Data provided START
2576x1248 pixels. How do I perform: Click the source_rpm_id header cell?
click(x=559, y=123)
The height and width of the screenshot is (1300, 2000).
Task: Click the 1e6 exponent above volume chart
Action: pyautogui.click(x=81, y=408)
Data provided END
Exercise directions: Transcribe every entry word for word.

Task response:
2576x1248 pixels. How do I perform: Click the source_rpm_id header cell?
click(x=559, y=123)
The height and width of the screenshot is (1300, 2000).
Task: Click the 1e6 exponent above volume chart
Action: pyautogui.click(x=81, y=408)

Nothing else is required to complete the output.